DATA EXTRACTS:
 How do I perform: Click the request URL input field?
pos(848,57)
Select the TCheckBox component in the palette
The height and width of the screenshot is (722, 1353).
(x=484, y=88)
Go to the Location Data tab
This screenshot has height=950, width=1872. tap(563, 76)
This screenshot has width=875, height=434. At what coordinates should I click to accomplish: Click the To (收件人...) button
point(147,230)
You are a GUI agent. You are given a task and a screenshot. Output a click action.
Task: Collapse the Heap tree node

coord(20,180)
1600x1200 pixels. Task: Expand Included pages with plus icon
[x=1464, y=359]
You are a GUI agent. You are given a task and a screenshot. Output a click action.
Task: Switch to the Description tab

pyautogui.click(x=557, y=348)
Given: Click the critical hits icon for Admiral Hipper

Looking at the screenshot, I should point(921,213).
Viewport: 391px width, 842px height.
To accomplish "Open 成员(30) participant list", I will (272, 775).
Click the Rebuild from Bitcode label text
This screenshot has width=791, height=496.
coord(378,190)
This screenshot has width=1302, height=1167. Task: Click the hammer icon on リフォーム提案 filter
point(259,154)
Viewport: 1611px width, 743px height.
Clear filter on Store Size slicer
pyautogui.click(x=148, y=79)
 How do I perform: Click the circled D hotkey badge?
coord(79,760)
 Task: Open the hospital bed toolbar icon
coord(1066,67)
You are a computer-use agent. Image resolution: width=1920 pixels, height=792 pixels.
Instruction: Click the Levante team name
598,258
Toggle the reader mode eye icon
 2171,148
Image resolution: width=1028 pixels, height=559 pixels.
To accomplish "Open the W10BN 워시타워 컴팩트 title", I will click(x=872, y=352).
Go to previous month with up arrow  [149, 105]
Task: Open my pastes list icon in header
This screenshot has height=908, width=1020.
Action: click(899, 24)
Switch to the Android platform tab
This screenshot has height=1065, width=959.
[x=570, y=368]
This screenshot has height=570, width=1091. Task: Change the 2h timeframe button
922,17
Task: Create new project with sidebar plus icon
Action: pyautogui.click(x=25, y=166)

EXERCISE DETAILS:
Recopy the entries above in their entirety, exactly.

WRITTEN RESPONSE:
 How do I perform: Click the request URL input field?
pos(848,57)
Select the TCheckBox component in the palette
The height and width of the screenshot is (722, 1353).
(x=484, y=88)
Go to the Location Data tab
This screenshot has height=950, width=1872. tap(563, 76)
This screenshot has width=875, height=434. At what coordinates should I click to accomplish: Click the To (收件人...) button
point(147,230)
You are a GUI agent. You are given a task and a screenshot. Output a click action.
Task: Collapse the Heap tree node

coord(20,180)
1600x1200 pixels. Task: Expand Included pages with plus icon
[x=1464, y=359]
You are a GUI agent. You are given a task and a screenshot. Output a click action.
Task: Switch to the Description tab

pyautogui.click(x=557, y=348)
Given: Click the critical hits icon for Admiral Hipper

Looking at the screenshot, I should point(921,213).
Viewport: 391px width, 842px height.
To accomplish "Open 成员(30) participant list", I will (272, 775).
Click the Rebuild from Bitcode label text
This screenshot has width=791, height=496.
coord(378,190)
This screenshot has width=1302, height=1167. Task: Click the hammer icon on リフォーム提案 filter
point(259,154)
Viewport: 1611px width, 743px height.
Clear filter on Store Size slicer
pyautogui.click(x=148, y=79)
 How do I perform: Click the circled D hotkey badge?
coord(79,760)
 Task: Open the hospital bed toolbar icon
coord(1066,67)
You are a computer-use agent. Image resolution: width=1920 pixels, height=792 pixels.
Instruction: Click the Levante team name
598,258
Toggle the reader mode eye icon
 2171,148
Image resolution: width=1028 pixels, height=559 pixels.
To accomplish "Open the W10BN 워시타워 컴팩트 title", I will click(x=872, y=352).
Go to previous month with up arrow  [149, 105]
Task: Open my pastes list icon in header
This screenshot has height=908, width=1020.
Action: click(899, 24)
Switch to the Android platform tab
This screenshot has height=1065, width=959.
[x=570, y=368]
This screenshot has height=570, width=1091. Task: Change the 2h timeframe button
922,17
Task: Create new project with sidebar plus icon
Action: pyautogui.click(x=25, y=166)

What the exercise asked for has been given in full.